### What you will do
Every line from the line containing "Home (494, 253)" through the final line below must be returned exactly, and no other line.

(Stored data)
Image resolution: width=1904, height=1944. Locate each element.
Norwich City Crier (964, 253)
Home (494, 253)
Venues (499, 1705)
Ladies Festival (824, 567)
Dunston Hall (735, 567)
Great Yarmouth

### Solved exercise
Home (494, 253)
Venues (499, 1705)
Ladies Festival (824, 567)
Dunston Hall (735, 567)
Great Yarmouth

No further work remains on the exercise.